Missouri: The May Business Conditions Index for Missouri sank to 50.7 from 54.4 in April.  Components of the index from the survey of supply managers were new orders at 48.7, production or sales at 53.2, delivery lead time at 52.1, inventories at 48.5, and employment at 51.0.  “Missouri’s economy has expanded in 2015, but at a slower pace than for the same time period in 2014. Our surveys over the past several months point to even slower, but positive, growth in the months ahead for the state. Despite the strong dollar making Missouri goods less competitively priced abroad, durable goods manufacturers expanded for May and for 2015.  Growth for heavy manufacturing, or durable goods, will slow in the months ahead, spilling over into the broader state economy. Food processors will continue to experience pullbacks in economic activity,” said Goss. 
 
Nebraska:  For the 18th straight month, Nebraska’s Business Conditions Index remained above growth neutral 50.0, though it sank to 51.1 from April’s 54.6. Components of the index were new orders at 51.7, production or sales at 53.6, delivery lead time at 52.5, inventories at 48.9, and employment at 49.0. “Nebraska manufacturing has weakened and will continue to weaken as a result of weaker farm income and a higher value of the U.S. dollar.

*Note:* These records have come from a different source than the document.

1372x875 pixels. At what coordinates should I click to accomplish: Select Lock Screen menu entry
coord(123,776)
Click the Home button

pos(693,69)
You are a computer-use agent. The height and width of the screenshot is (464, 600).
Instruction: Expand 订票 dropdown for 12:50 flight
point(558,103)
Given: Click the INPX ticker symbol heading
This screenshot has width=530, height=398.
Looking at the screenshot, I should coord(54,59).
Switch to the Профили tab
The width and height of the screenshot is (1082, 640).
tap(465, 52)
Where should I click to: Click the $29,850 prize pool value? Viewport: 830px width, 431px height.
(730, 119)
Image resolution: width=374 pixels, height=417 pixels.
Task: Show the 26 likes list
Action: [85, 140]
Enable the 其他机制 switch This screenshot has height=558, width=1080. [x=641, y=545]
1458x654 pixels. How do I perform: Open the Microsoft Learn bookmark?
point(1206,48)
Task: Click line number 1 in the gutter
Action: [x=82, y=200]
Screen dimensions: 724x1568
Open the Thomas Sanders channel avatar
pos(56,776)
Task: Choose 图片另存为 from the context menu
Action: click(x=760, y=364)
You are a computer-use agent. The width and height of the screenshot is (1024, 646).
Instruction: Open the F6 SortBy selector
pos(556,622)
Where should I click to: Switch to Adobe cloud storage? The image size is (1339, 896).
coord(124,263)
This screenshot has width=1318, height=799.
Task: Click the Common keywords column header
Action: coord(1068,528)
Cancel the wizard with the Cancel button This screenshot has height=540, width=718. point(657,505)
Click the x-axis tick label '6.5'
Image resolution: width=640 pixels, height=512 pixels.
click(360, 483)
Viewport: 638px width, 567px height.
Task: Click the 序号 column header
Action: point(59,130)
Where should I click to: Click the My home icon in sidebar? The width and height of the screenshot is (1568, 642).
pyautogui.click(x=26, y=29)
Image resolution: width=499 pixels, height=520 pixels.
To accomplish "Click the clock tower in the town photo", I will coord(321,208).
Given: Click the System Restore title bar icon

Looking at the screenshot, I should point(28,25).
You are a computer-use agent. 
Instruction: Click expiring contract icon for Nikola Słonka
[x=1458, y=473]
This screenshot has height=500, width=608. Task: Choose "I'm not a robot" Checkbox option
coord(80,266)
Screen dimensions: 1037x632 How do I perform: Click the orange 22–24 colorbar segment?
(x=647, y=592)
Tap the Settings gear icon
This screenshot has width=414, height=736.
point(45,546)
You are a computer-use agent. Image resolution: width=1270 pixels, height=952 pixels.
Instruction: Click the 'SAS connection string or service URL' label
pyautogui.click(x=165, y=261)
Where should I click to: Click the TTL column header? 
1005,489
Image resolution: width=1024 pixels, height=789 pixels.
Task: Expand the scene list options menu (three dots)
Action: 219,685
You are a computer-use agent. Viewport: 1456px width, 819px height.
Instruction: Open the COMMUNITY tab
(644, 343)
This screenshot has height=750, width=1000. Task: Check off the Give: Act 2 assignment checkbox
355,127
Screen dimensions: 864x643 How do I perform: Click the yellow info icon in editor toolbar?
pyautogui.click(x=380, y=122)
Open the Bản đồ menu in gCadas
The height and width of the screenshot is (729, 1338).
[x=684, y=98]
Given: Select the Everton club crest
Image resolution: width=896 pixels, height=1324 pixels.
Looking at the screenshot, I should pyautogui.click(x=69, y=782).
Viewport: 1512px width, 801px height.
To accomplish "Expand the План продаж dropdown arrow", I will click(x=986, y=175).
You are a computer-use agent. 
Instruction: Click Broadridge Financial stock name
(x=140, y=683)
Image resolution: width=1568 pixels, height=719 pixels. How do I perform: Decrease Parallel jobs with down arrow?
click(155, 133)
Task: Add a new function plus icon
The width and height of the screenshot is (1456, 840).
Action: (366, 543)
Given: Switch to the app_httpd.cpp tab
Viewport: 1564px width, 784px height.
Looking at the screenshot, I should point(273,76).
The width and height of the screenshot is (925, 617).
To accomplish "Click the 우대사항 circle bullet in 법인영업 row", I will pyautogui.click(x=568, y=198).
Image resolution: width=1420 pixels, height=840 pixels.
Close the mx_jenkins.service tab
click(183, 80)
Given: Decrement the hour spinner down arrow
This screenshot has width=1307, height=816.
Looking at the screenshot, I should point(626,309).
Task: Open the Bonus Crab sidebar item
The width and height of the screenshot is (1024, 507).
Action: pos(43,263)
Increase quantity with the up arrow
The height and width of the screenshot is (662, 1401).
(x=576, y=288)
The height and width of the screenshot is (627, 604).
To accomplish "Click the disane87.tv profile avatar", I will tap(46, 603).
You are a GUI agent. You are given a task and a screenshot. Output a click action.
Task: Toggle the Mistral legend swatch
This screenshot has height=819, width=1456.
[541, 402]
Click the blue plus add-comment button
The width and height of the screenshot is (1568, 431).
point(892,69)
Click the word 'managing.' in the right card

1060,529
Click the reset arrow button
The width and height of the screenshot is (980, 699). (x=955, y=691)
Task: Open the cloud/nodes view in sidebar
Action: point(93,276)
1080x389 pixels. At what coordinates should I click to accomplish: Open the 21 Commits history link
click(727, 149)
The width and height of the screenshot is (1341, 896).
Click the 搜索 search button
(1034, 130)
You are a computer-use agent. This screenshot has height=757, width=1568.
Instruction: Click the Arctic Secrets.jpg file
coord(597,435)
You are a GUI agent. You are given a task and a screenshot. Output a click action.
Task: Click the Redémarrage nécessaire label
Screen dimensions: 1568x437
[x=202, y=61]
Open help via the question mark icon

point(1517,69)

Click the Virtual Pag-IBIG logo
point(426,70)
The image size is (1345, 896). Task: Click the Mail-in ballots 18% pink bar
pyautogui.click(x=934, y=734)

Agricultural equipment producers have experienced pullbacks in economic activity. Unless the U.S. dollar weakens dramatically in the months ahead, the Nebraska economy is slated for slow growth through the third quarter of 2015,” said Goss.
 
North Dakota: North Dakota’s leading economic indicator for May fell below growth neutral. The Business Conditions Index declined to 46.8, a regional low, from April’s 51.6. Components of the overall index from the monthly survey of supply managers were new orders at 47.3, production or sales at 49.0, delivery lead time at 48.1, employment at 44.8, and inventories at 44.7. “Our survey is now picking up weakness linked to the energy sector for North Dakota.  Durable goods producers connected to energy, such as energy support firms, are detailing declining economic conditions. Even though this weakness has yet to hit the broader North Dakota economy, our surveys indicate that it will spill over into the broader state economy in the months ahead,” reported Goss.
 
Oklahoma: The Business Conditions Index for Oklahoma slumped below growth neutral for May, falling to 47.0 from 50.8 in April. Components of the May survey of supply managers were new orders at 47.5, production or sales at 49.2, delivery lead time at 48.2, inventories at 44.9, and employment at 45.0. “Energy firms and manufacturing firms linked to energy have begun to pullback.  According to our surveys, this will spill over into the broader Oklahoma economy in the months ahead,” said Goss. 
 
South Dakota: After moving below growth neutral in November of 2012, South Dakota’s leading economic indicator has been above growth neutral 50.0 each month since. The Business Conditions Index, from the monthly survey of supply managers, dipped slightly to a regional high of 54.1 from 54.2 in April. Components of the overall index for May were new orders at 54.7, production or sales at 56.7, delivery lead time at 55.6, inventories at 51.7, and employment at 51.8. “Manufacturing firms in the state are expanding at a solid pace. This has spilled over to other industries in the state such as wholesale trade,” said Goss.
 
Survey results for June will be released on the first business day of next month, July 1.